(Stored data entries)
########

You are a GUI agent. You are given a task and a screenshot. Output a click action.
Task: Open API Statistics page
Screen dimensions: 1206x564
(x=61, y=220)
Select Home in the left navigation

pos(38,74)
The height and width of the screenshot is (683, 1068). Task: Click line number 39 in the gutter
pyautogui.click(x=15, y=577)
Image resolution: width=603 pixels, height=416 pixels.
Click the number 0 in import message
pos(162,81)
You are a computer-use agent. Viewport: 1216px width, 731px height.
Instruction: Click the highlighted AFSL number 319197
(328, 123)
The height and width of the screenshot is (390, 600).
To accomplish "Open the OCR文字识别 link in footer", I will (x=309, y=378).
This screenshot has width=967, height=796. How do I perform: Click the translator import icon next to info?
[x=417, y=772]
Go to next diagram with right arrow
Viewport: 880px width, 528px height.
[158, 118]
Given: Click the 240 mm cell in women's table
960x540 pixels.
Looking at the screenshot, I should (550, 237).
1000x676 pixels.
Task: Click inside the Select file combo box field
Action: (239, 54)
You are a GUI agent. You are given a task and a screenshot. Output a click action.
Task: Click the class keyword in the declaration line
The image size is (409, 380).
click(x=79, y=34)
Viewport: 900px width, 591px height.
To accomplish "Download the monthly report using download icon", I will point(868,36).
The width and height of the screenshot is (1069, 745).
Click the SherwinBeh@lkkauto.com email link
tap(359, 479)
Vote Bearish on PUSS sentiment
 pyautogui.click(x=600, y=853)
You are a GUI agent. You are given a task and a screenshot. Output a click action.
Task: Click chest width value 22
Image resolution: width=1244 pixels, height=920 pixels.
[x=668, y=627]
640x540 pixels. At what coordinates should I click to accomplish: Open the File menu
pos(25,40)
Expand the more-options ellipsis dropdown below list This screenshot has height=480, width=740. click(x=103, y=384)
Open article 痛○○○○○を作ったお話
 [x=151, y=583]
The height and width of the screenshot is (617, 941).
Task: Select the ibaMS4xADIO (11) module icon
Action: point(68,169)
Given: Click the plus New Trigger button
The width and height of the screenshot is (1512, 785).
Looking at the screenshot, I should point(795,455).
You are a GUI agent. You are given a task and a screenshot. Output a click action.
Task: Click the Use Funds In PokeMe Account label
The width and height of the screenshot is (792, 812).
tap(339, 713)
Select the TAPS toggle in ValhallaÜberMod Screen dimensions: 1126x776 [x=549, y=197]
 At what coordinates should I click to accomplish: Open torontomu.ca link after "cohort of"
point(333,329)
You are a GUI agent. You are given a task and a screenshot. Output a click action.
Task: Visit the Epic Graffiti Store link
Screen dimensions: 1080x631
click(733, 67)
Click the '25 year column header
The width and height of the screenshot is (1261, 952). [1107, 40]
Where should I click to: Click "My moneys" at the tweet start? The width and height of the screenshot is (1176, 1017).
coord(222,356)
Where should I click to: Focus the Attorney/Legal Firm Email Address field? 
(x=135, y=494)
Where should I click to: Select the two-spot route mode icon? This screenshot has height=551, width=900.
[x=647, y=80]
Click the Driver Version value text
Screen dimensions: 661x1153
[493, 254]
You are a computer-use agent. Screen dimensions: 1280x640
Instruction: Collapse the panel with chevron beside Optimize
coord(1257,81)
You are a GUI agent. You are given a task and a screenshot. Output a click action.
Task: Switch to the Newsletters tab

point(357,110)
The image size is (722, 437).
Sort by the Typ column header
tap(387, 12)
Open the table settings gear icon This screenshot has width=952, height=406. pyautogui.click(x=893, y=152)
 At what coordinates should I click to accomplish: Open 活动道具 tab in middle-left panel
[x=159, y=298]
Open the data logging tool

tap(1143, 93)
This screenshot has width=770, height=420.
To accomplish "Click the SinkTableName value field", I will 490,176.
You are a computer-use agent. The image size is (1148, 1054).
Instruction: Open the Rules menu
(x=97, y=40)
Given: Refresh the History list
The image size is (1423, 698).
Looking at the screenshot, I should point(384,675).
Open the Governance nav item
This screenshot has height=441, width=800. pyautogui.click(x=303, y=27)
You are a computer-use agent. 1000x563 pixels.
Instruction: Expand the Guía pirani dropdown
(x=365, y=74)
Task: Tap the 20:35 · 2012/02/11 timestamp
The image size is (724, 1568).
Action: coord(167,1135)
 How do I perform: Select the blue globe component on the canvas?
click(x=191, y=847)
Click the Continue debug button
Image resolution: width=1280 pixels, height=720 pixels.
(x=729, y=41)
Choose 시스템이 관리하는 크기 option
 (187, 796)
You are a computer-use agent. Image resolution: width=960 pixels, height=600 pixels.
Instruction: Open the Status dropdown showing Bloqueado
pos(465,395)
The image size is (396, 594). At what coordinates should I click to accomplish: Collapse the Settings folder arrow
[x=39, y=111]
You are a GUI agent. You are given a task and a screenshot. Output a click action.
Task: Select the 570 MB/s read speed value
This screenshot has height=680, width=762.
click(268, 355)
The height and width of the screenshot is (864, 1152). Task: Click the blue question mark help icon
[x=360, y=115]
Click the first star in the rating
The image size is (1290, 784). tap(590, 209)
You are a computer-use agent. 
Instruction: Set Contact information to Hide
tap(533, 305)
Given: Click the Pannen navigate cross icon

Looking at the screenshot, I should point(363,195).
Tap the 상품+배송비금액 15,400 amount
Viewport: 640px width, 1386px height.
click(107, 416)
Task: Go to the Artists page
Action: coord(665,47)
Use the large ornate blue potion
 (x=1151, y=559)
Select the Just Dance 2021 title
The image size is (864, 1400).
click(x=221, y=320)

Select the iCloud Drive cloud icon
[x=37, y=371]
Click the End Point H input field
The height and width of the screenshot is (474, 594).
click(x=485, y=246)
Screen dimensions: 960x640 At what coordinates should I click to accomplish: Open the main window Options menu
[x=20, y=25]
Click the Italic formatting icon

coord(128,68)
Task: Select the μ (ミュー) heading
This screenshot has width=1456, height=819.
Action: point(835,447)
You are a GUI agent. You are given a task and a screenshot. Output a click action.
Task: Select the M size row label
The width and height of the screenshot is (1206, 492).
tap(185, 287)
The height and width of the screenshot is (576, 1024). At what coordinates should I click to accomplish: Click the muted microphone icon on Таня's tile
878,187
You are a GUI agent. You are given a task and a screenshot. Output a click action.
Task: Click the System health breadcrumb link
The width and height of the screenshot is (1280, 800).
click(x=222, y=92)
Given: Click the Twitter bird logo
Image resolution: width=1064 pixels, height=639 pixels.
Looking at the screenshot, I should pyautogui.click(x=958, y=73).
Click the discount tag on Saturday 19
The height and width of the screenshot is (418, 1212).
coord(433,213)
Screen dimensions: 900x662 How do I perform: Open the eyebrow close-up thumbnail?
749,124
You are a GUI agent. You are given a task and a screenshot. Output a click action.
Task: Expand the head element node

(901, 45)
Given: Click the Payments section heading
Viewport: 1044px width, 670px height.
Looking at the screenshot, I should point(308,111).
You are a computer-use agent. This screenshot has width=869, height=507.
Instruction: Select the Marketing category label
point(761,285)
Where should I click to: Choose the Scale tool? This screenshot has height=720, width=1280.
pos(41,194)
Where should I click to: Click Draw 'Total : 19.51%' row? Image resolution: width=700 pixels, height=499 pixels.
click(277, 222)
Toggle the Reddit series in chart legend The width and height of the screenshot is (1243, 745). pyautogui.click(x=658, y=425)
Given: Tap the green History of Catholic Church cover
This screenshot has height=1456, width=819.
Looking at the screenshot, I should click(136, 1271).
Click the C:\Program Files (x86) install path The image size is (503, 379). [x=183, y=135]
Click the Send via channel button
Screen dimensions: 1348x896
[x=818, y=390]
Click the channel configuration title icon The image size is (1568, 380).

########

### What you should do
As you read the records above, find each line that contains "will" and copy it.

### Answer box
To accomplish "Open the OCR文字识别 link in footer", I will (x=309, y=378).
To accomplish "Download the monthly report using download icon", I will point(868,36).
To accomplish "Click the SinkTableName value field", I will 490,176.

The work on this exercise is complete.